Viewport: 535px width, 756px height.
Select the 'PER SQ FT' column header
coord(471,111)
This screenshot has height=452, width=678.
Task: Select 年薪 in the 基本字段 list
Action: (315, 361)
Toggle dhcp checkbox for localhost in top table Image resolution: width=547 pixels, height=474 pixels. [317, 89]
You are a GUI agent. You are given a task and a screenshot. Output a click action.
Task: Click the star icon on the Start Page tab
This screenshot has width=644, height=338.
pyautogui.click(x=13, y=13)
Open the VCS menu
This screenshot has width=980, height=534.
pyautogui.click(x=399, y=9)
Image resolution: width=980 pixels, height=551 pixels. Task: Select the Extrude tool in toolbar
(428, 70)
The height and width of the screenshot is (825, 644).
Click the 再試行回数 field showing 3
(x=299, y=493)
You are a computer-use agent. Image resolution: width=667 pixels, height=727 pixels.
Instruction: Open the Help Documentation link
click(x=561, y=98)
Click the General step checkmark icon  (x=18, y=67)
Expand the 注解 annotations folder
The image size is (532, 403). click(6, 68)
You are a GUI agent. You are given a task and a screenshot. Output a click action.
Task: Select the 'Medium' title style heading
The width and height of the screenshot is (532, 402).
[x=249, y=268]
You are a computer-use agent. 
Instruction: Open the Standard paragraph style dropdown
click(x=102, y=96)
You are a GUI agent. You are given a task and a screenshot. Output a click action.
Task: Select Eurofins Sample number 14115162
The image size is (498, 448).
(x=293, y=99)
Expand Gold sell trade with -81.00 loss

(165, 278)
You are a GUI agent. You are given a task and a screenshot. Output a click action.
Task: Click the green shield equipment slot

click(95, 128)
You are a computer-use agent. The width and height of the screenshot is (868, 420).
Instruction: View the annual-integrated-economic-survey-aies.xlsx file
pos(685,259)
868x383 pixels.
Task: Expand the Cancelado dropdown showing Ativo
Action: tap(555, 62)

** Brief **
Set down exactly the lines beginning at the one that holds "Task: Click the green shield equipment slot" and ending with the last line of the data.

** Output for this exercise **
Task: Click the green shield equipment slot

click(95, 128)
You are a computer-use agent. The width and height of the screenshot is (868, 420).
Instruction: View the annual-integrated-economic-survey-aies.xlsx file
pos(685,259)
868x383 pixels.
Task: Expand the Cancelado dropdown showing Ativo
Action: tap(555, 62)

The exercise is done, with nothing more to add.